Robust Supply Pressures Occupancy
While not out of the woods yet, Boston showed promising signs at the start of the second quarter. Following 18 months of negative performance, the average rent rose 0.4% on a trailing three-month basis through April, to $2,258. The substantial supply expansion pushed down the occupancy rate in stabilized properties by 120 basis points in the 12 months ending in March, to 94.5%.

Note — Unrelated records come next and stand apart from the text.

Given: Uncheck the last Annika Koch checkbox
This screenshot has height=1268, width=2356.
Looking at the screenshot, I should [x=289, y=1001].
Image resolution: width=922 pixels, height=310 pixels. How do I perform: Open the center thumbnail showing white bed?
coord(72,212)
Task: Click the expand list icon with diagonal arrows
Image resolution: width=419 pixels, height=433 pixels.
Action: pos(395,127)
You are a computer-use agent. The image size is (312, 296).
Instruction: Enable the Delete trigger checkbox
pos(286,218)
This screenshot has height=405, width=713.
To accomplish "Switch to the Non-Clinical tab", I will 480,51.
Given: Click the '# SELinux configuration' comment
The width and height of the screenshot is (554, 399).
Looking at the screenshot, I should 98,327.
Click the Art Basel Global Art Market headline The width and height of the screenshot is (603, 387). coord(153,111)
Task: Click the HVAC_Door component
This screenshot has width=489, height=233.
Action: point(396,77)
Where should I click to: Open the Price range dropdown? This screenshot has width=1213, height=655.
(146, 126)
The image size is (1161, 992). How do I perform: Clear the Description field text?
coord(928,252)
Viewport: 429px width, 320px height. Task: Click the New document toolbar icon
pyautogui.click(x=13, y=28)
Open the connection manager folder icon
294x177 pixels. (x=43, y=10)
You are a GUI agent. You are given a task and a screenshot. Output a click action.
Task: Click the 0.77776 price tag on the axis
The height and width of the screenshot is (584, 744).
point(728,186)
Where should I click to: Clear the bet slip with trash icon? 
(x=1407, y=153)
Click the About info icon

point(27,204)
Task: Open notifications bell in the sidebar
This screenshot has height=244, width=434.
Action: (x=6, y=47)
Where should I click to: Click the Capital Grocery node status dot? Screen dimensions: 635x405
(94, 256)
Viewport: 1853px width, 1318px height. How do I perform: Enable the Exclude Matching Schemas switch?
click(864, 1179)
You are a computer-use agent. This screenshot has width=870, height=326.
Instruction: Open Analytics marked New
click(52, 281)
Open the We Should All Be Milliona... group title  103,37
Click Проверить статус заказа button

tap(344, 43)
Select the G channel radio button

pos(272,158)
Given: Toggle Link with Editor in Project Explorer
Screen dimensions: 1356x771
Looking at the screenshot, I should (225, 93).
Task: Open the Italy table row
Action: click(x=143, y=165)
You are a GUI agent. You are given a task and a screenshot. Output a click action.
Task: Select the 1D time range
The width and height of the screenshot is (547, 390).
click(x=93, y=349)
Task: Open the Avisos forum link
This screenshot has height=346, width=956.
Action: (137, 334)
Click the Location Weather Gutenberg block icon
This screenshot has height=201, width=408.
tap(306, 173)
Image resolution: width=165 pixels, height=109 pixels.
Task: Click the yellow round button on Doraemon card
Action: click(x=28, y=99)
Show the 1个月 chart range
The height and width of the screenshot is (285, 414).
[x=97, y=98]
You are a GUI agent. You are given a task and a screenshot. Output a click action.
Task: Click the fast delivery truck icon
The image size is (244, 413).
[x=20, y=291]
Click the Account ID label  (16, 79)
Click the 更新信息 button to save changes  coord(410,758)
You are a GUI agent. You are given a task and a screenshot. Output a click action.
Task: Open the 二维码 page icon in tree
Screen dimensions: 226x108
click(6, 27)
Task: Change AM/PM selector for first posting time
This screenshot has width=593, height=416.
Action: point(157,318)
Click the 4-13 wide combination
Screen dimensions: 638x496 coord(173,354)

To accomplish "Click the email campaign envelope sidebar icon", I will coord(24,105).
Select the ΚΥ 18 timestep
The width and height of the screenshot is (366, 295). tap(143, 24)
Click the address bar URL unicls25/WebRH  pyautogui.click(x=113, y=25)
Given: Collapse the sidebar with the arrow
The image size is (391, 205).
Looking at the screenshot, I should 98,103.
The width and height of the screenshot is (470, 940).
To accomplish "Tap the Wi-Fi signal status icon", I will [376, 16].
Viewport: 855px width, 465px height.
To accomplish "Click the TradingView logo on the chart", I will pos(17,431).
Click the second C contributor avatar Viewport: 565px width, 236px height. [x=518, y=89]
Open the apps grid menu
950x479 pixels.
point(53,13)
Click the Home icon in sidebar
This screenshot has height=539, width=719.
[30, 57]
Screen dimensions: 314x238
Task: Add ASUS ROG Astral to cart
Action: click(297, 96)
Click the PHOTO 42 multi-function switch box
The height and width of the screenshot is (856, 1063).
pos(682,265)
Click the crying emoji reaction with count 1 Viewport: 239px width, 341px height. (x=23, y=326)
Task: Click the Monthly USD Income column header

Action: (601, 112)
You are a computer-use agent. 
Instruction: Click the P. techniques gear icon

Boston’s strict safety measures during the health crisis helped it manage the outbreak relatively well, but took a toll on the economy, which mirrored the situation in other large coastal markets. Even though unemployment dropped to 5.9% in February, the employment market posted a 9.3% decline over 12 months, trailing the -7.2% national rate. All sectors lost jobs during the period, but several high-profile projects show promising signs: IQHQ’s $1 billion Fenway Center life sciences campus is set to bolster an already burgeoning Boston staple, while Amazon announced an expansion of its tech operations in the Seaport District, expected to add 3,000 jobs over the next few years.
Developers delivered 1,053 units this year through April and had another 18,708 units underway, following the busiest year of the decade. Meanwhile, transaction activity picked up, totaling $567 million for the first four months of the year, but the per-unit price marked a 10.9% dip.